How to enable learnability for new classes while keeping the capability well on old classes has been a crucial challenge for class incremental learning. Beyond the normal case, long-tail class incremental learning and few-shot class incremental learning are also proposed to consider the data imbalance and data scarcity, respectively, which are common in real-world implementations and further exacerbate the well-known problem of catastrophic forgetting. Existing methods are specifically proposed for one of the three tasks. In this paper, we offer a unified solution to the misalignment dilemma in the three tasks. Concretely, we propose neural collapse terminus that is a fixed structure with the maximal equiangular inter-class separation for the whole label space. It serves as a consistent target throughout the incremental training to avoid dividing the feature space incrementally. For CIL and LTCIL, we further propose a prototype evolving scheme to drive the backbone features into our neural collapse terminus smoothly. Our method also works for FSCIL with only minor adaptations. Theoretical analysis indicates that our method holds the neural collapse optimality in an incremental fashion regardless of data imbalance or data scarcity. We also design a generalized case where we do not know the total number of classes and whether the data distribution is normal, long-tail, or few-shot for each coming session, to test the generalizability of our method. Extensive experiments with multiple datasets are conducted to demonstrate the effectiveness of our unified solution to all the three tasks and the generalized case.

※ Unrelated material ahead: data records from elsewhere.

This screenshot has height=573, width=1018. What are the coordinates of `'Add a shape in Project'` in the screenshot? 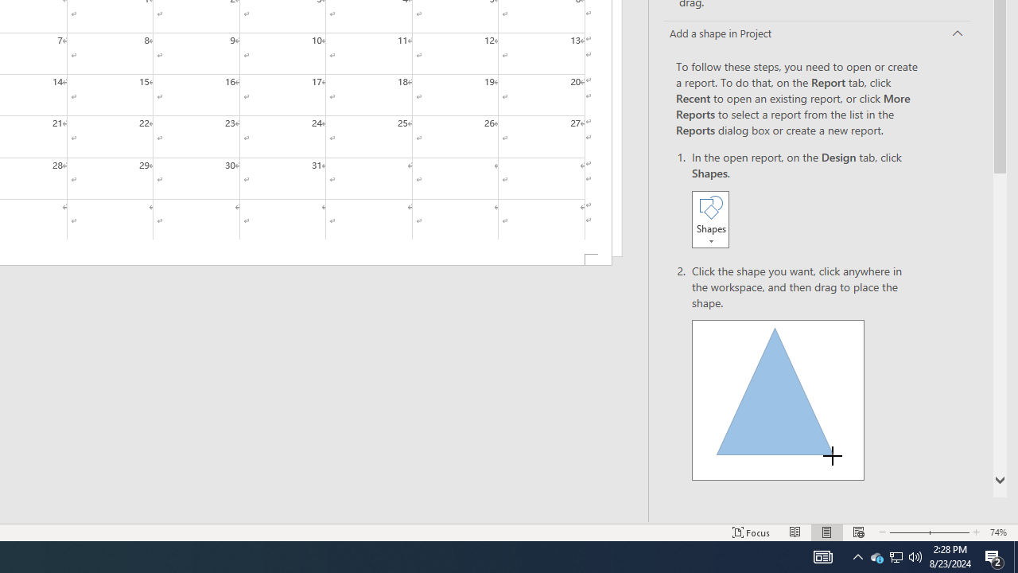 It's located at (817, 34).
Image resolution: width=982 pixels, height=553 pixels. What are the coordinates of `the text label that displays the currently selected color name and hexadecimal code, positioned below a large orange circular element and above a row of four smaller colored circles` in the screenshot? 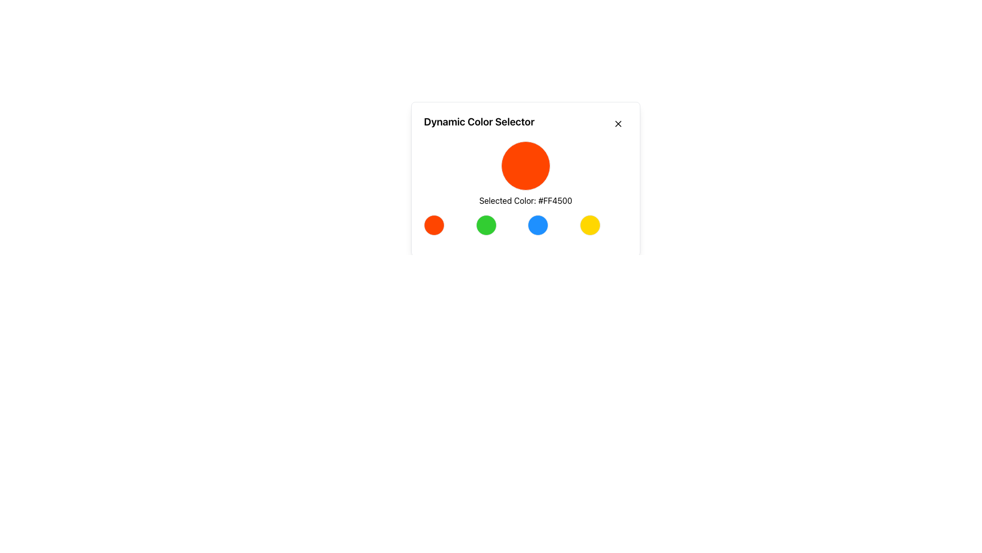 It's located at (525, 201).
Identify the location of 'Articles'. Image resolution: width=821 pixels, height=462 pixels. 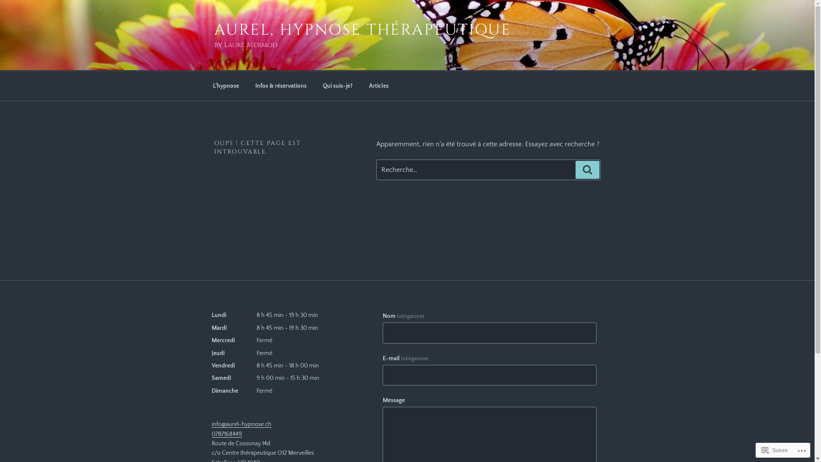
(378, 86).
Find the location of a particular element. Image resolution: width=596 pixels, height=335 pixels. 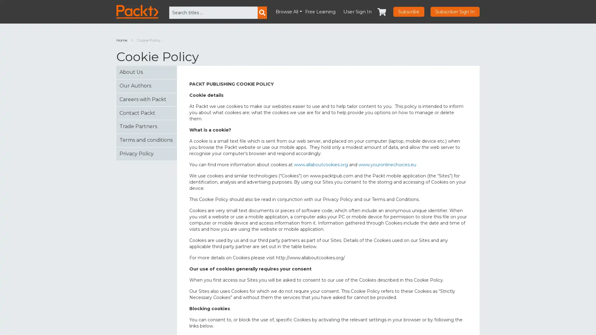

More Info is located at coordinates (508, 322).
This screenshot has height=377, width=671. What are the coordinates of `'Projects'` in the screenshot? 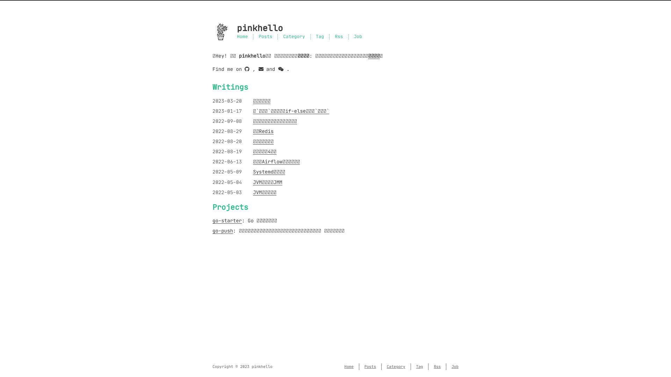 It's located at (230, 207).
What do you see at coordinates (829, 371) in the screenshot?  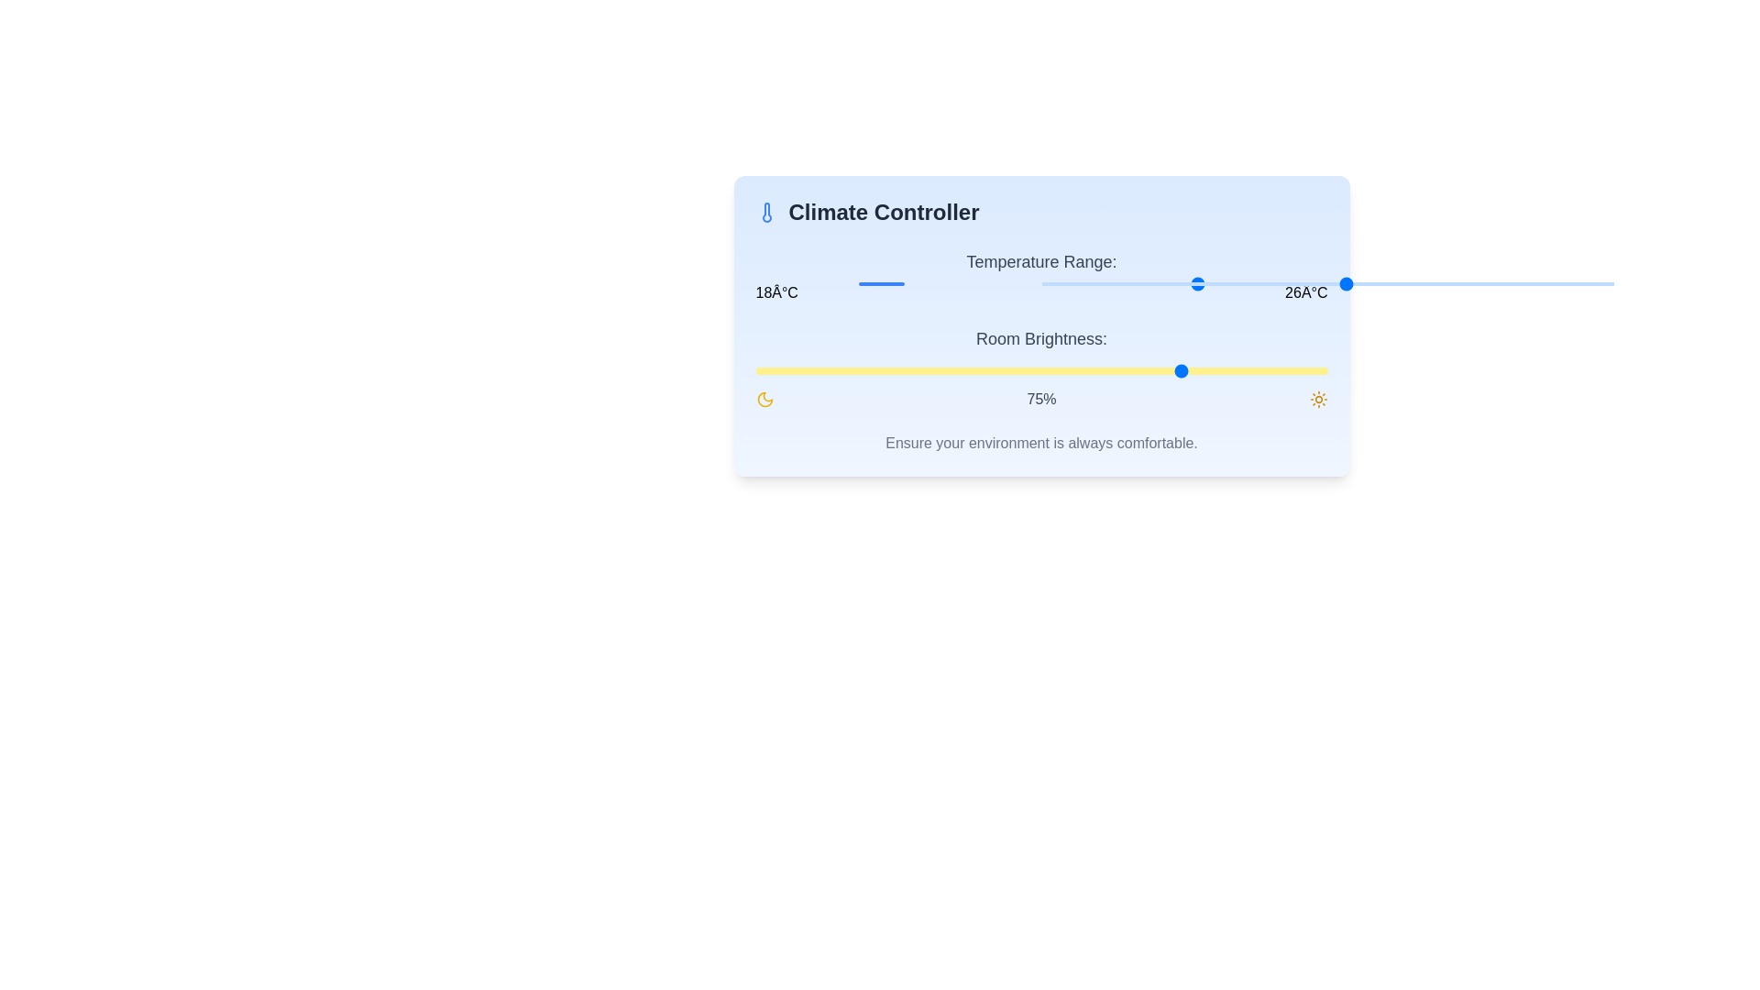 I see `the room brightness` at bounding box center [829, 371].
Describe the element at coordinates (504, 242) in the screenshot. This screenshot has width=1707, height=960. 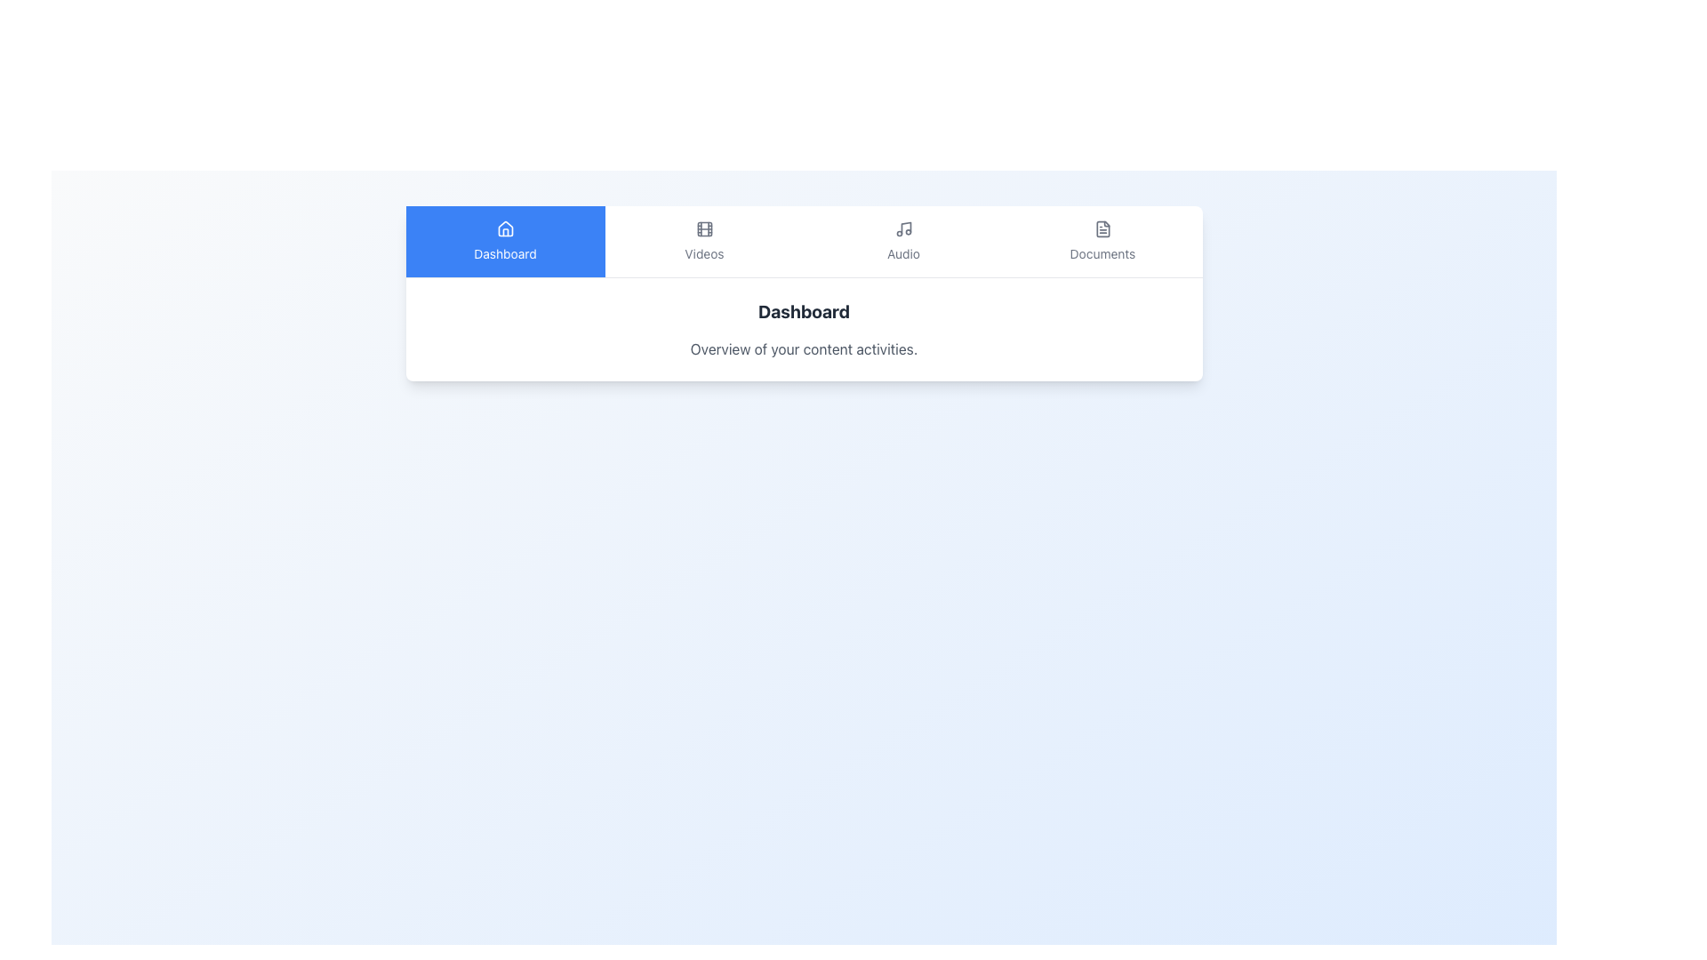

翻译：如何在不损害旧类能力的前提下使新类具有可学习性，一直是类增量学习的关键挑战。在常规情况之外，长尾类增量学习和少样本类增量学习分别考虑了数据不平衡和数据稀缺问题——这些在现实应用中普遍存在并进一步加剧了众所周知的灾难性遗忘问题。现有方法仅针对这三类任务中的某一项而专门设计。本文针对三类任务中的对齐困境提出了统一解决方案。具体而言，我们提出神经崩溃终点——一种针对整个标签空间具有最大等角类间间隔的固定结构。它作为增量训练过程中的一致目标，避免了对特征空间进行增量划分。针对CIL和LTCIL，我们进一步提出原型演化方案，使主干网络特征平滑收敛至神经崩溃终点。我们的方法仅需微小调整即可适用于FSCIL。理论分析表明，无论数据不平衡或数据稀缺，我们的方法都能以增量方式保持神经崩溃最优性。我们还设计了一个泛化场景——未知每轮任务的总类别数以及数据分布属于正态、长尾还是少样本——以测试方法的泛化能力。在多个数据集上的大量实验证明，我们的统一解决方案对三类任务及泛化场景均具有效性。